TEXT SEGMENT:
Start of Block
Regza has been a huge seller for Toshiba, growing their panel business by 350%. Over the last few years. Toshiba will be concentrating on providing solutions between $500 and $2,500 where they think the biggest market exists. Like LG, Toshiba realizes that cosmetic design is key for consumers these days. And to think, we used to put walnut encased CRT tubes in our living rooms. Yeech!
This is the system that decouples the Totem Wind from the floor. It consists of a back piece plus a front "claw" filled with different sizes of ball bearings. That enables a form of tuning that helps the speaker mate with the room and the amp, we were told. The claw somehow escaped our camera -- see full-size photo in the first item above. Still, two pretty blue pictures in a row. That's class.
Totem Acoustic has updated the 10-year-old Wind, which continues in the line in its original form, with a new variation called the Wind Design Series. It includes a improved crossover plus a high-end automotive-grade polyurethane lacquer finish in four shades: blue, red, white, and black. Pricing ranges from $11,000-12,500 for the new version ("we're still reeling from the cost of the paint") or $9000 for the conventionally veneered old version.
The newest LCDs in Samsung’s Touch of Color series are looking greener than ever. But that’s not such a bad thing. The Series 6 and 7 models adhere to strict energy efficiency guidelines, known as Energy Star v3.0. This means that you can expect less power consumption from your flat-panel display overall, which is a bonus when it comes to pricey consumer electronics equipment. Although this might seem to downgrade your flat-panel, Samsung says that the quality soars higher than ever with its latest models.
Panasonic showed a prototype of a TV remote control that works on technology like that of a mouse touchpad on your laptop. Actually, it is equipped with two touchpads and is motion sensing. A point and click technology, the secret is in the onscreen navigation and onscreen virtual remote. Turning it sideways you can thumb-type—like you would for texting—on the onscreen virtual keyboard. The cartoon thumbs that appear onscreen to show you what you are clicking on definitely add a comic personality to this interface.
End of Block
THE DATA:
Start of Block
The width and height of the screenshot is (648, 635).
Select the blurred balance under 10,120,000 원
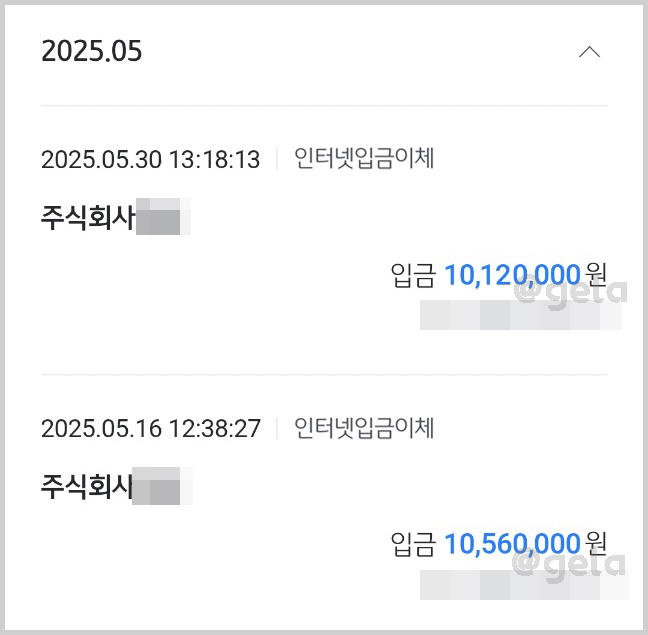[521, 315]
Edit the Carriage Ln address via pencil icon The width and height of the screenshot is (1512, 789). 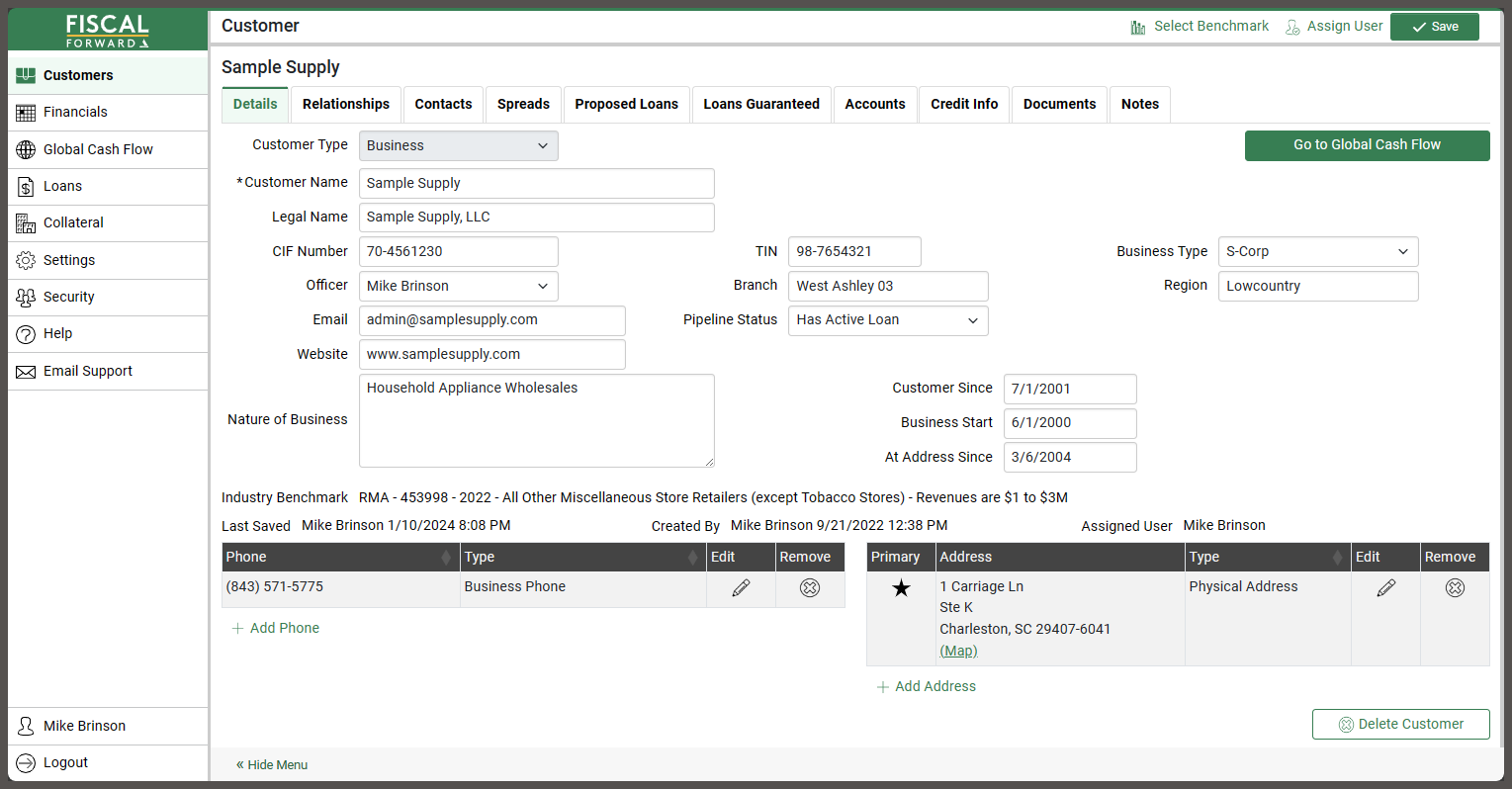[x=1384, y=587]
End of Block
EXPLORE THE MATERIAL:
A - In the product text, update the span between "The newest LCDs" and "its latest models.", inclusive, replacing "Samsung" with "Sony".
B - According to the product text, why will Toshiba focus on solutions priced between $500 and $2,500? Answer in one to three sentences.
C - Pick up the product text after its last sentence and continue it.

EXERCISE ANSWERS:
A -
The newest LCDs in Sony’s Touch of Color series are looking greener than ever. But that’s not such a bad thing. The Series 6 and 7 models adhere to strict energy efficiency guidelines, known as Energy Star v3.0. This means that you can expect less power consumption from your flat-panel display overall, which is a bonus when it comes to pricey consumer electronics equipment. Although this might seem to downgrade your flat-panel, Sony says that the quality soars higher than ever with its latest models.

B - Toshiba will focus on solutions priced between $500 and $2,500 because that is where it thinks the biggest market exists.

C -
Kenwood is working with LG and their MPH (mobile video) project team to develop a mobile digital television receiver, and I don't mean a 13" Sanyo on a hospital cart either. Hook up a Kenwood receiver to an LCD in your car, and you'll be able to zoom around the country picking up digital TV signals optimized for easy reception while traveling. I'll know more soon (like what it looks like), but seeing it work in their booth won't tell me how well it works driving around city streets or cruising down the highway. Vroom Vroom.
For those flat panel owners who want improved sound over the built-in speakers, Boston's Tvee Soundbar provides exceptional 2-channel audio in a slim footprint speaker that mounts on the wall under a TV or rests on top of an entertainment center. A wireless subwoofer comes with the package and all are sold for $399.99. The Soundbar is available in Boston's new P.O.P. colors.
Last night, Mitsubishi took the Moon nightclub on the roof of the Palms Casino and turned it into a discothque to premier their long in development laser TV. Using fanfare fitting the unveiling of a major work of art (which in a way, it was), Mitsubishi lit up three of their rear projector laser engine TVs. They were at least 65" in diagonal, though we weren't told an exact size. Each was also about as thin as the thinnest DLP or LCD rear project TVs.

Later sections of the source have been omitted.